- **Directions for this task**:
Copy every line of the material exactly as it stands.

- **Input for this task**:

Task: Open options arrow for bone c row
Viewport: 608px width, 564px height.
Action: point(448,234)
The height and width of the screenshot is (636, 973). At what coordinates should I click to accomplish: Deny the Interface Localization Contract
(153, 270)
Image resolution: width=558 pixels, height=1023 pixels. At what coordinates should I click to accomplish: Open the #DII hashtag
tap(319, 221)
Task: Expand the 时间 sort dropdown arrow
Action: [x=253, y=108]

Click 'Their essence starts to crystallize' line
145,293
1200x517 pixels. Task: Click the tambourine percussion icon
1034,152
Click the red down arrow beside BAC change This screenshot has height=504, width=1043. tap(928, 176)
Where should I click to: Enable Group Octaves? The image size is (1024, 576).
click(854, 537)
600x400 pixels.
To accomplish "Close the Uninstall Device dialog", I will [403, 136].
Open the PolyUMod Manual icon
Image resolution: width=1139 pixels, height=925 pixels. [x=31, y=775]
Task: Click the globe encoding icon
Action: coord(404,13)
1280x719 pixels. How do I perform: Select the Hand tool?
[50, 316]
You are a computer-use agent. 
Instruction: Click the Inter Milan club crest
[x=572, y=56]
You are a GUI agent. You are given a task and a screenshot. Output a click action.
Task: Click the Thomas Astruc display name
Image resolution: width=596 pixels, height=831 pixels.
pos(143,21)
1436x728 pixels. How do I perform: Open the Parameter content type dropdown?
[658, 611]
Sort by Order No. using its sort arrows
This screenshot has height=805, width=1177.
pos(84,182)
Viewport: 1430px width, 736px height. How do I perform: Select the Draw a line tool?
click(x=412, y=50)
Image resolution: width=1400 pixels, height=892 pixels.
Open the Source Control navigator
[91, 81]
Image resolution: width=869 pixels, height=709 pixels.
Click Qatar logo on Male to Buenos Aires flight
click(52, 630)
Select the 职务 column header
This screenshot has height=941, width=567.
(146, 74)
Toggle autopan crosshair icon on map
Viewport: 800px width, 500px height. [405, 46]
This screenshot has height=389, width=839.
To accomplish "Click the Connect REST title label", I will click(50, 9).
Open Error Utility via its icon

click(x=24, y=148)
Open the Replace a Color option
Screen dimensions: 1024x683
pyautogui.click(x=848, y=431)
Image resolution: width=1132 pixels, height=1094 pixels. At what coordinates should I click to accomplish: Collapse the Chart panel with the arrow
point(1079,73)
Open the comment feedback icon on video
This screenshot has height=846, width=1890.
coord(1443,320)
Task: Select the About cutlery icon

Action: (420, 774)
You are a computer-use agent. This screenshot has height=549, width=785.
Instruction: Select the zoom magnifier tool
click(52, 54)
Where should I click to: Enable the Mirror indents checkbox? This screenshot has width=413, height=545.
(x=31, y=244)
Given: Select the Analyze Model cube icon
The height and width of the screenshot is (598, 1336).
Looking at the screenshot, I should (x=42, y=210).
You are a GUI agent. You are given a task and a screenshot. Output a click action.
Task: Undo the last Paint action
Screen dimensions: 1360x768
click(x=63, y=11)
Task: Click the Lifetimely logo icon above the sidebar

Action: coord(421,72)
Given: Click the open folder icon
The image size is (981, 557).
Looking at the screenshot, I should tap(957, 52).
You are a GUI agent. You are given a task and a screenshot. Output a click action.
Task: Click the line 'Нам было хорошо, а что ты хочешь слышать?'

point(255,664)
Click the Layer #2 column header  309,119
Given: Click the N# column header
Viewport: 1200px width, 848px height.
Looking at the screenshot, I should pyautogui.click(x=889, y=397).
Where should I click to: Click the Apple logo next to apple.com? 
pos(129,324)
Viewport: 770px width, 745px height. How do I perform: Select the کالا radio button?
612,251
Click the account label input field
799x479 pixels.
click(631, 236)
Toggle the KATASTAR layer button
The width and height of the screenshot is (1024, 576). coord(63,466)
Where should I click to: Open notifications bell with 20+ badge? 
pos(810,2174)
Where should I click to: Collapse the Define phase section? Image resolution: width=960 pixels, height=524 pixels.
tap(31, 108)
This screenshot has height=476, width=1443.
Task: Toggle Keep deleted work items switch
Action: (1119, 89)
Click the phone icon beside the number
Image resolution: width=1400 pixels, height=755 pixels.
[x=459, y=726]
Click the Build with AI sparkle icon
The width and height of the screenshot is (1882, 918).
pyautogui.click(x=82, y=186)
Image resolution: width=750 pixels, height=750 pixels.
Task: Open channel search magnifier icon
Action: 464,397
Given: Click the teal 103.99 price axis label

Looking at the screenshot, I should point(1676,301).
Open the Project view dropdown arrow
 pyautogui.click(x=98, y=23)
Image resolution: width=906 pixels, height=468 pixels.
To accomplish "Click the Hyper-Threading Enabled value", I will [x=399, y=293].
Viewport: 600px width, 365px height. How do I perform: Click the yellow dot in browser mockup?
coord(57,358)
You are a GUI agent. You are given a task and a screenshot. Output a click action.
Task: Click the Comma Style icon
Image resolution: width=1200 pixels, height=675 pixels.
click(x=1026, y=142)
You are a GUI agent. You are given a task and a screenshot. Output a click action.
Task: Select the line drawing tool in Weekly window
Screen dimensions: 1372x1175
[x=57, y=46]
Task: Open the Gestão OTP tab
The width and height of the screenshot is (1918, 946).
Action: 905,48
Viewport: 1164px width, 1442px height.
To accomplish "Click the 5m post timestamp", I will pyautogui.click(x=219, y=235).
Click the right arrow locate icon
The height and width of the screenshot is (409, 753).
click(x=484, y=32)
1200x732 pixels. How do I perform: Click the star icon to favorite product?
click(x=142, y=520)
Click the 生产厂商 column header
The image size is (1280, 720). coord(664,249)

- **Solution**:
Task: Open options arrow for bone c row
Viewport: 608px width, 564px height.
Action: point(448,234)
The height and width of the screenshot is (636, 973). At what coordinates should I click to accomplish: Deny the Interface Localization Contract
(153, 270)
Image resolution: width=558 pixels, height=1023 pixels. At what coordinates should I click to accomplish: Open the #DII hashtag
tap(319, 221)
Task: Expand the 时间 sort dropdown arrow
Action: [x=253, y=108]

Click 'Their essence starts to crystallize' line
145,293
1200x517 pixels. Task: Click the tambourine percussion icon
1034,152
Click the red down arrow beside BAC change This screenshot has height=504, width=1043. tap(928, 176)
Where should I click to: Enable Group Octaves? The image size is (1024, 576).
click(854, 537)
600x400 pixels.
To accomplish "Close the Uninstall Device dialog", I will [403, 136].
Open the PolyUMod Manual icon
Image resolution: width=1139 pixels, height=925 pixels. [x=31, y=775]
Task: Click the globe encoding icon
Action: coord(404,13)
1280x719 pixels. How do I perform: Select the Hand tool?
[50, 316]
You are a computer-use agent. 
Instruction: Click the Inter Milan club crest
[x=572, y=56]
You are a GUI agent. You are given a task and a screenshot. Output a click action.
Task: Click the Thomas Astruc display name
Image resolution: width=596 pixels, height=831 pixels.
pos(143,21)
1436x728 pixels. How do I perform: Open the Parameter content type dropdown?
[658, 611]
Sort by Order No. using its sort arrows
This screenshot has height=805, width=1177.
pos(84,182)
Viewport: 1430px width, 736px height. How do I perform: Select the Draw a line tool?
click(x=412, y=50)
Image resolution: width=1400 pixels, height=892 pixels.
Open the Source Control navigator
[91, 81]
Image resolution: width=869 pixels, height=709 pixels.
Click Qatar logo on Male to Buenos Aires flight
click(52, 630)
Select the 职务 column header
This screenshot has height=941, width=567.
(146, 74)
Toggle autopan crosshair icon on map
Viewport: 800px width, 500px height. [405, 46]
This screenshot has height=389, width=839.
To accomplish "Click the Connect REST title label", I will click(50, 9).
Open Error Utility via its icon

click(x=24, y=148)
Open the Replace a Color option
Screen dimensions: 1024x683
pyautogui.click(x=848, y=431)
Image resolution: width=1132 pixels, height=1094 pixels. At what coordinates should I click to accomplish: Collapse the Chart panel with the arrow
point(1079,73)
Open the comment feedback icon on video
This screenshot has height=846, width=1890.
coord(1443,320)
Task: Select the About cutlery icon

Action: (420, 774)
You are a computer-use agent. This screenshot has height=549, width=785.
Instruction: Select the zoom magnifier tool
click(52, 54)
Where should I click to: Enable the Mirror indents checkbox? This screenshot has width=413, height=545.
(x=31, y=244)
Given: Select the Analyze Model cube icon
The height and width of the screenshot is (598, 1336).
Looking at the screenshot, I should (x=42, y=210).
You are a GUI agent. You are given a task and a screenshot. Output a click action.
Task: Undo the last Paint action
Screen dimensions: 1360x768
click(x=63, y=11)
Task: Click the Lifetimely logo icon above the sidebar

Action: coord(421,72)
Given: Click the open folder icon
The image size is (981, 557).
Looking at the screenshot, I should tap(957, 52).
You are a GUI agent. You are given a task and a screenshot. Output a click action.
Task: Click the line 'Нам было хорошо, а что ты хочешь слышать?'

point(255,664)
Click the Layer #2 column header  309,119
Given: Click the N# column header
Viewport: 1200px width, 848px height.
Looking at the screenshot, I should pyautogui.click(x=889, y=397).
Where should I click to: Click the Apple logo next to apple.com? 
pos(129,324)
Viewport: 770px width, 745px height. How do I perform: Select the کالا radio button?
612,251
Click the account label input field
799x479 pixels.
click(631, 236)
Toggle the KATASTAR layer button
The width and height of the screenshot is (1024, 576). coord(63,466)
Where should I click to: Open notifications bell with 20+ badge? 
pos(810,2174)
Where should I click to: Collapse the Define phase section? Image resolution: width=960 pixels, height=524 pixels.
tap(31, 108)
This screenshot has height=476, width=1443.
Task: Toggle Keep deleted work items switch
Action: (1119, 89)
Click the phone icon beside the number
Image resolution: width=1400 pixels, height=755 pixels.
[x=459, y=726]
Click the Build with AI sparkle icon
The width and height of the screenshot is (1882, 918).
pyautogui.click(x=82, y=186)
Image resolution: width=750 pixels, height=750 pixels.
Task: Open channel search magnifier icon
Action: 464,397
Given: Click the teal 103.99 price axis label

Looking at the screenshot, I should point(1676,301).
Open the Project view dropdown arrow
 pyautogui.click(x=98, y=23)
Image resolution: width=906 pixels, height=468 pixels.
To accomplish "Click the Hyper-Threading Enabled value", I will [x=399, y=293].
Viewport: 600px width, 365px height. How do I perform: Click the yellow dot in browser mockup?
coord(57,358)
You are a GUI agent. You are given a task and a screenshot. Output a click action.
Task: Click the Comma Style icon
Image resolution: width=1200 pixels, height=675 pixels.
click(x=1026, y=142)
You are a GUI agent. You are given a task and a screenshot. Output a click action.
Task: Select the line drawing tool in Weekly window
Screen dimensions: 1372x1175
[x=57, y=46]
Task: Open the Gestão OTP tab
The width and height of the screenshot is (1918, 946).
Action: 905,48
Viewport: 1164px width, 1442px height.
To accomplish "Click the 5m post timestamp", I will pyautogui.click(x=219, y=235).
Click the right arrow locate icon
The height and width of the screenshot is (409, 753).
click(x=484, y=32)
1200x732 pixels. How do I perform: Click the star icon to favorite product?
click(x=142, y=520)
Click the 生产厂商 column header
The image size is (1280, 720). coord(664,249)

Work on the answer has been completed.